Hu Hanjiang, Qiao Zhijian, Cheng Ming, Liu Zhe, Wang Hesheng
IEEE Trans Image Process. 2021;30:1342-1353. doi: 10.1109/TIP.2020.3043875. Epub 2020 Dec 23.
Long-Term visual localization under changing environments is a challenging problem in autonomous driving and mobile robotics due to season, illumination variance, etc. Image retrieval for localization is an efficient and effective solution to the problem. In this paper, we propose a novel multi-task architecture to fuse the geometric and semantic information into the multi-scale latent embedding representation for visual place recognition.
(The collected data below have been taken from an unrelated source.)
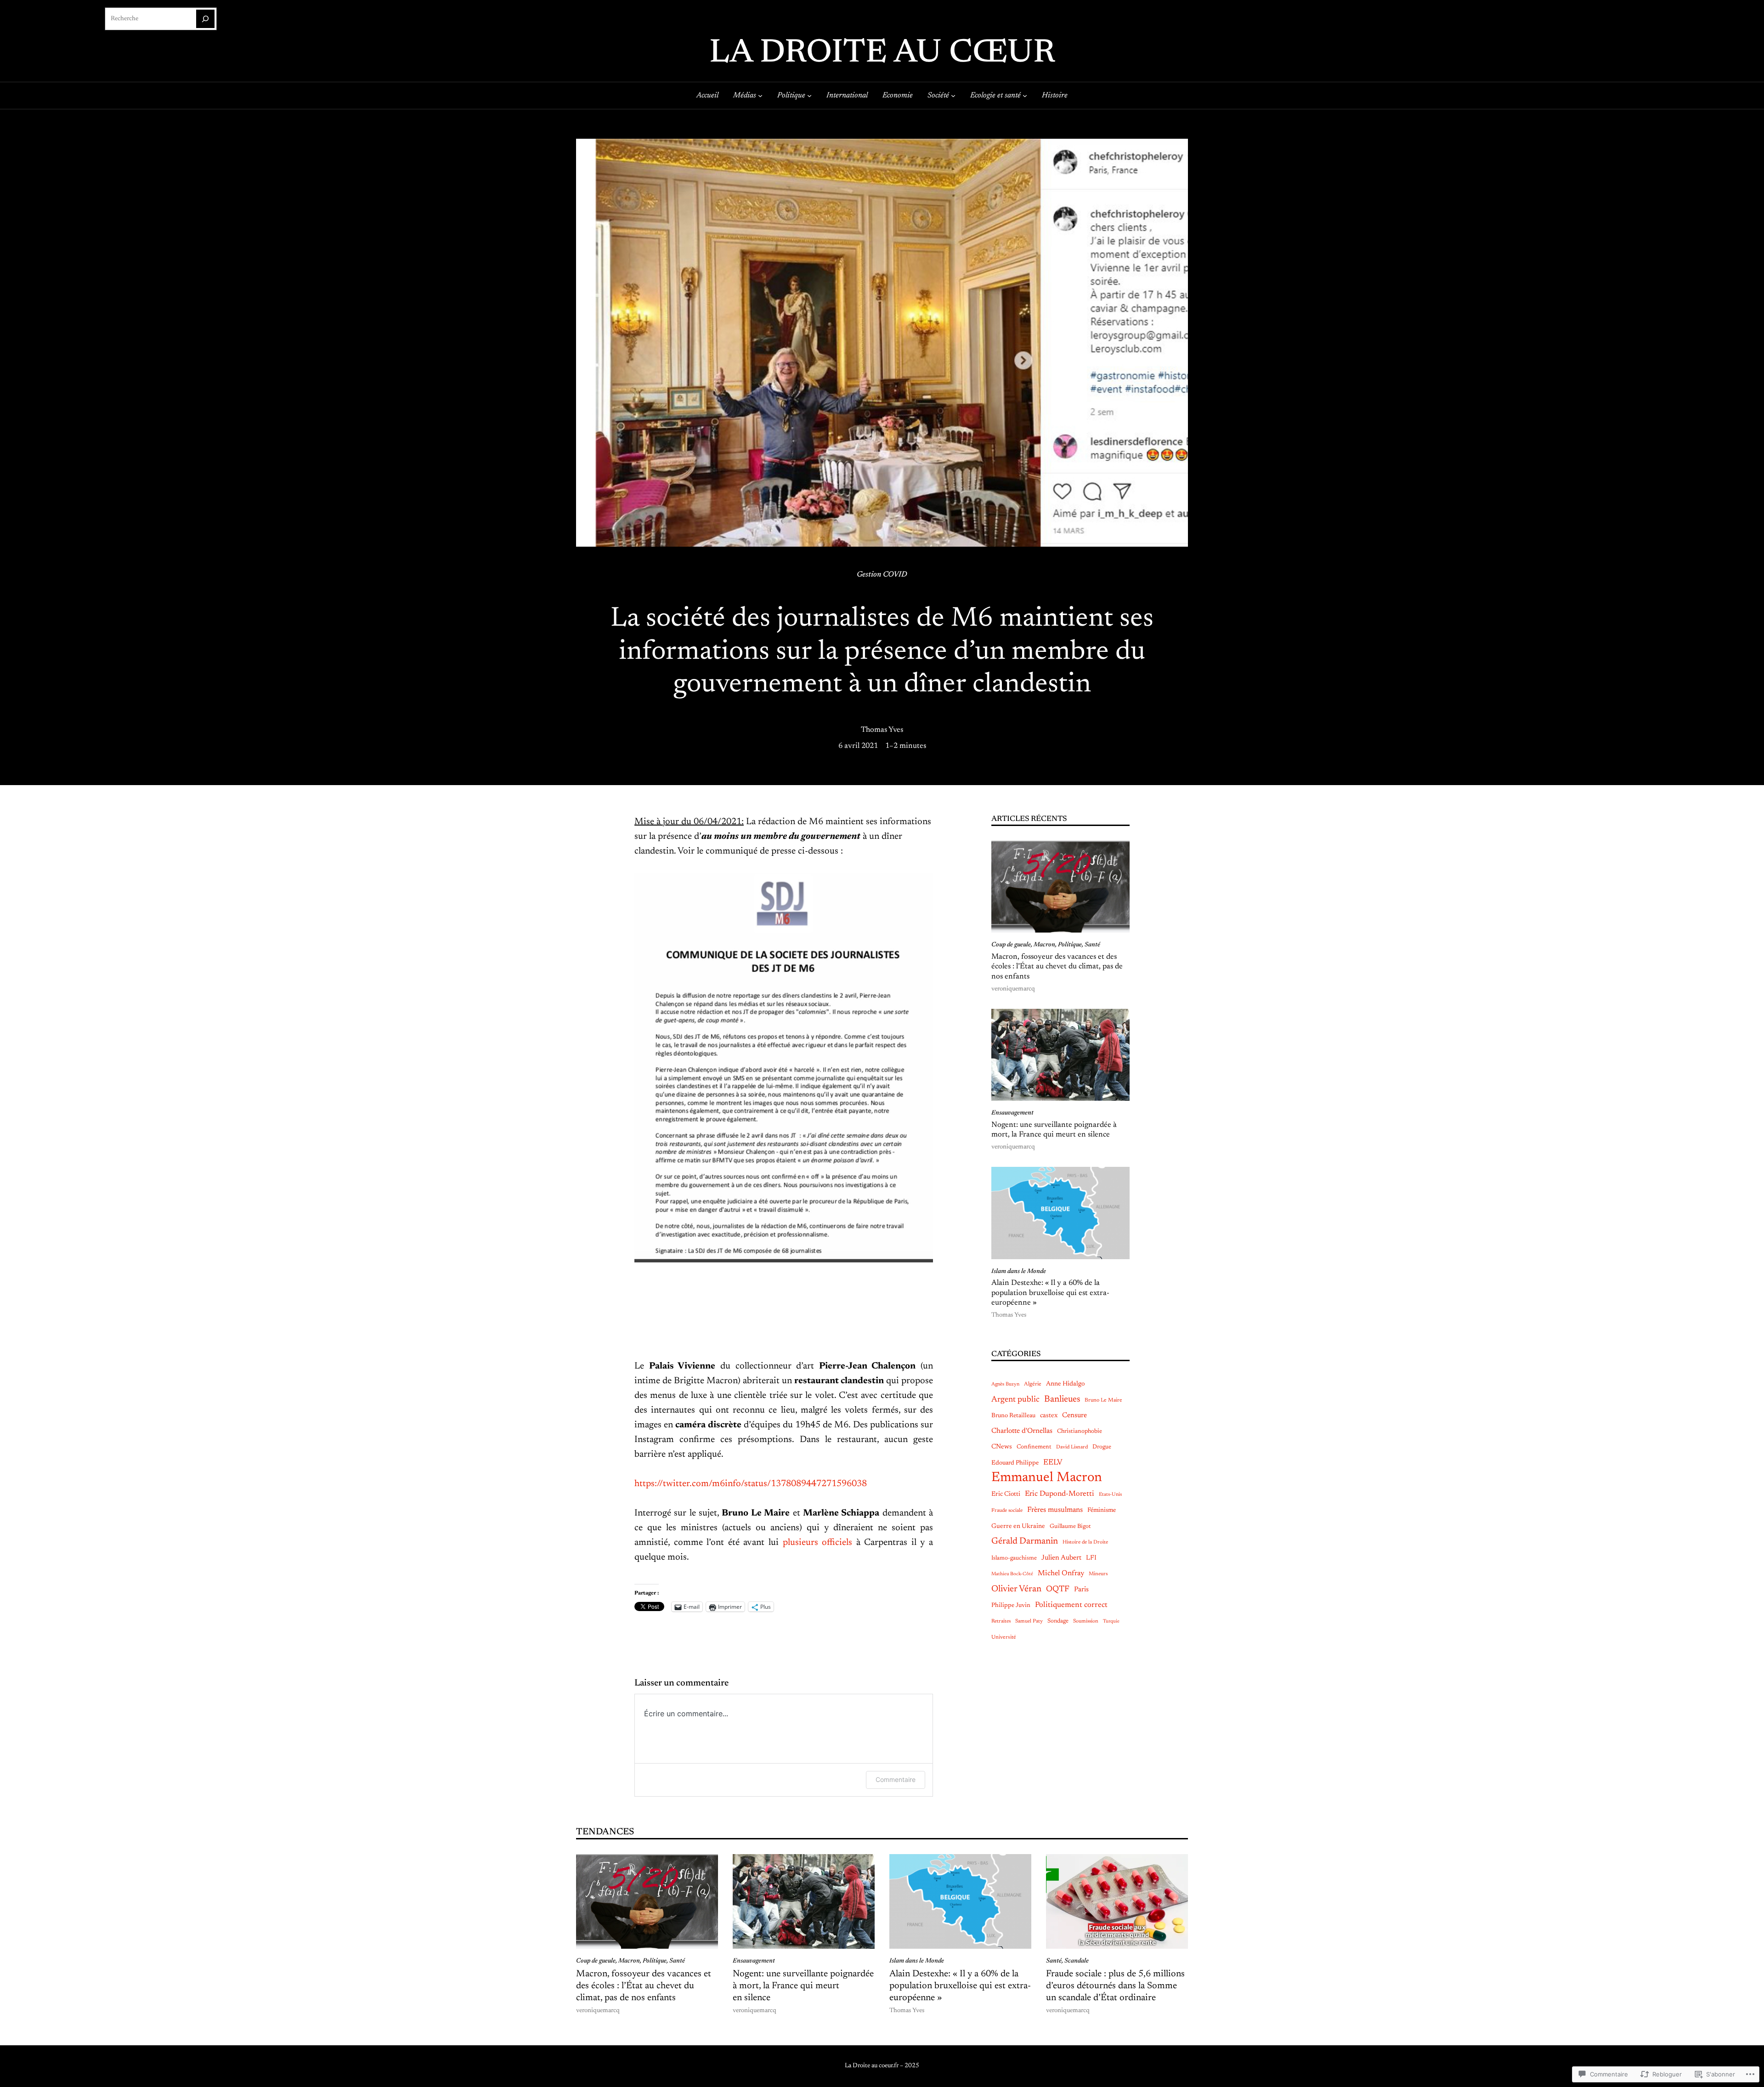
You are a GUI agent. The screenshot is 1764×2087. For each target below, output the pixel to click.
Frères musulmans (1055, 1510)
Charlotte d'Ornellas (1021, 1431)
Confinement (1034, 1447)
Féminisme (1101, 1510)
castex (1048, 1415)
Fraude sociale (1007, 1510)
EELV (1053, 1462)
To use the high-quality ground truths without any human effort, the effective multi-scale feature discriminator is proposed for adversarial training to achieve the domain adaptation from synthetic virtual KITTI dataset to real-world KITTI dataset. The proposed approach is validated on the Extended CMU-Seasons dataset and Oxford RobotCar dataset through a series of crucial comparison experiments, where our performance outperforms state-of-the-art baselines for retrieval-based localization and large-scale place recognition under the challenging environment.
由于季节、光照变化等因素,在不断变化的环境中进行长期视觉定位是自动驾驶和移动机器人领域中一个具有挑战性的问题。用于定位的图像检索是解决该问题的一种高效且有效的方法。在本文中,我们提出了一种新颖的多任务架构,将几何和语义信息融合到用于视觉场所识别的多尺度潜在嵌入表示中。为了无需人工干预即可使用高质量的地面真值,提出了有效的多尺度特征判别器用于对抗训练,以实现从合成虚拟KITTI数据集到真实世界KITTI数据集的域适应。通过一系列关键的对比实验,在扩展的CMU-Seasons数据集和牛津RobotCar数据集上验证了所提出的方法,在具有挑战性的环境下,我们的性能优于基于检索的定位和大规模场所识别的当前最先进基线。